Ça sera finalement au détour de la rue Saint-Merri, dans la très jolie boutique Oxyde que j'ai obtenu une réponse assez honnête à la question est-il possible de s'habiller 100% made in France. En voyant un petit drapeau français cousu sur certaines étiquettes, j'ai engagé la conversation avec la vendeuse, qui m'a expliqué que certain produits étaient encore fabriqué en France quand le savoir-faire n'était pas un frein. Une confection trop compliquée comme la maille, par exemple, se fera en Chine.

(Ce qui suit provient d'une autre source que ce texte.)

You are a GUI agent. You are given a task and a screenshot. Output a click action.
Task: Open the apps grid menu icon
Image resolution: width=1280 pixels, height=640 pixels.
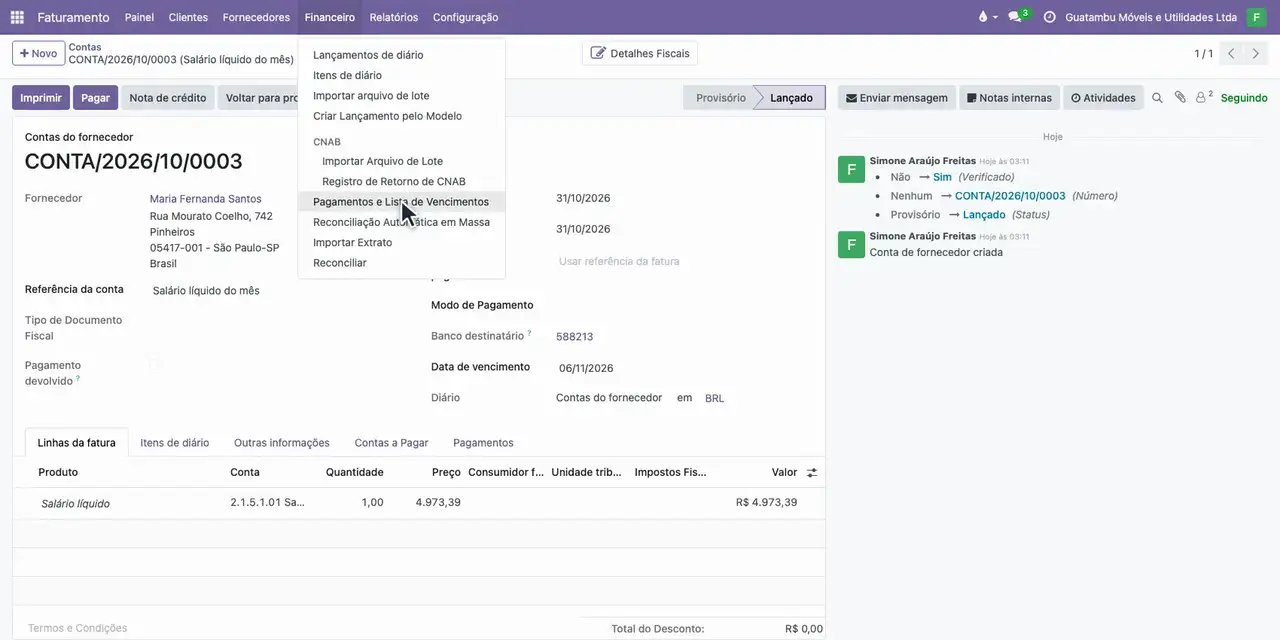[17, 17]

Alors est-ce que s'habiller 100% français est un geste responsable? Dans la mesure où cela permet à des entreprises de rester en France -et de ce fait préserver des emplois- oui. Mais pour ma part -et ça n'engage que moi- je trouve ça dommage de se replier sur soi, et surtout, le travail à l'étranger n'est pas synonyme de travail mal fait, bien au contraire. Les plus beaux jeans sont fabriqués au Japon, souvent sur de très anciens métiers à tisser.

Autre argument de taille, s'habiller français n'est pas accessible à toutes les bourses, cela revient très cher. 26 euros la culotte, ça fait cher la semaine tout de même!

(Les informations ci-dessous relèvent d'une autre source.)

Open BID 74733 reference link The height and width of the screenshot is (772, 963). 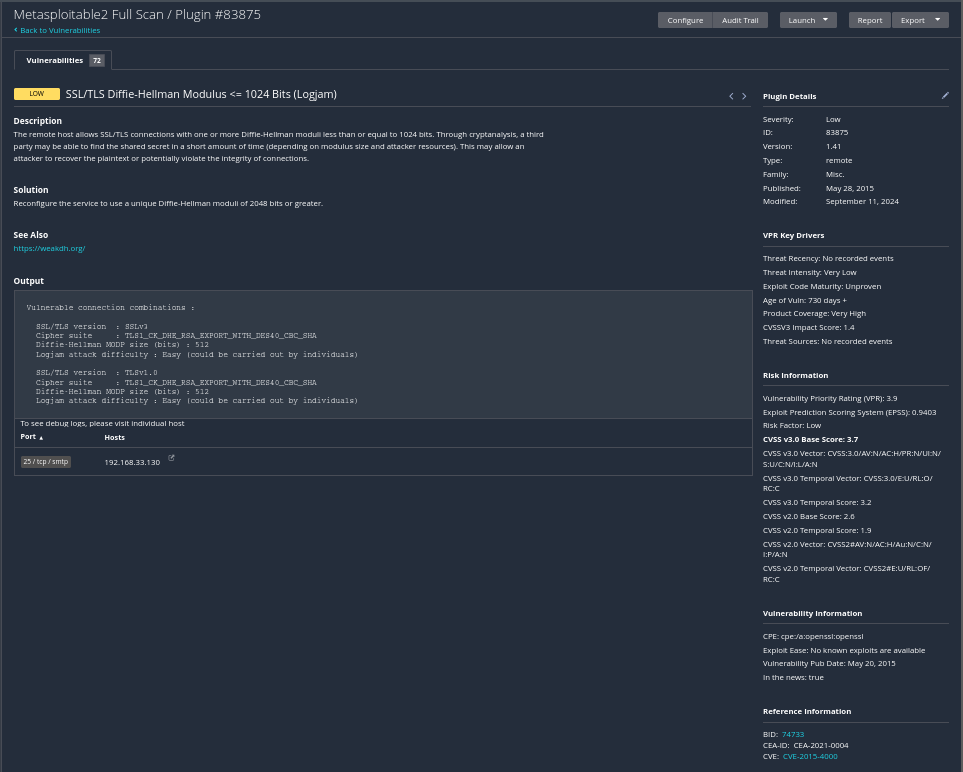click(793, 734)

Est-ce qu'il faut boycotter les grandes chaînes comme H&M alors? 
En fait, avec un peu de recul, je m'aperçois que cela ne sert à rien de tomber dans les extrêmes. Tout n'est pas tout blanc ou tout noir. Clairement, on ne peut pas reprocher à une entreprise de vouloir augmenter ses bénéfices. Et combien de clientes accepteraient d'acheter leurs vêtements beaucoup plus cher que d'habitude pour que les ouvriers bangladais soient mieux rémunérés?


La responsabilisation se fait à un autre niveau, et elle passe par l'information. Comme je l'ai dit en début d'article, ce qu'on apprend dans ce documentaire, on le sait déjà plus ou moins. Mais avoir des informations concrètes, des chiffres, des images m'a permis de poser un autre regard sur ce type de magasin, et sur mon comportement. Avant de rentrer machinalement dans un magasin, je me demande d'abord si j'ai réellement besoin d'un énième pantalon ou d'une paire de chaussures, si je ne peux pas composer avec ma garde-robe actuelle. 

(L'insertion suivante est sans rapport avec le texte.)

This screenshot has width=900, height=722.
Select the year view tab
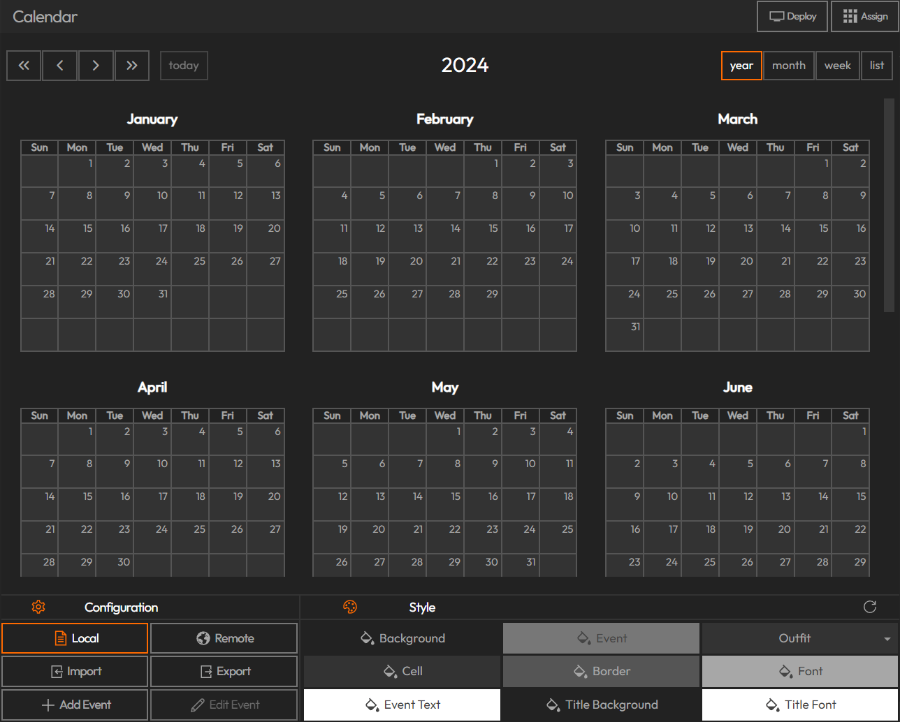(x=741, y=65)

Tout va trop vite, les modes passent plus vite que les saisons. Des fois j'ai même l'impression qu'un article perd son attrait aussitôt acheté. 


Tout le monde a sa part de responsabilité, on ne peut pas sans cesse se dédouaner en rejetant la faute sur les entreprises, les médias, les magazines, etc...Il y a vraiment des alternatives. Les friperies en sont un exemple parfait. Donner une seconde vie à un vêtement sans se ruiner. Les vide-dressing fleurissent sur le net et sont parfois organisés dans des cafés. Sur Vinted, on peut vendre, acheter mais également échanger des vêtements et des accessoires. 

La meilleure solution reste encore de stopper ces achats effrénés, -qui ne trouvent leur sens que dans le seul acte d'achat de toute façon- de bien réfléchir avant d'acheter un vêtement -qu'on chouchoutera pour qu'il dure longtemps et parce que quelqu'un a donné de sa personne pour que ce vêtement existe- et d'apprendre à se contenter de ce qu'on a dans son placard - qui est de toute façon plein à craquer. 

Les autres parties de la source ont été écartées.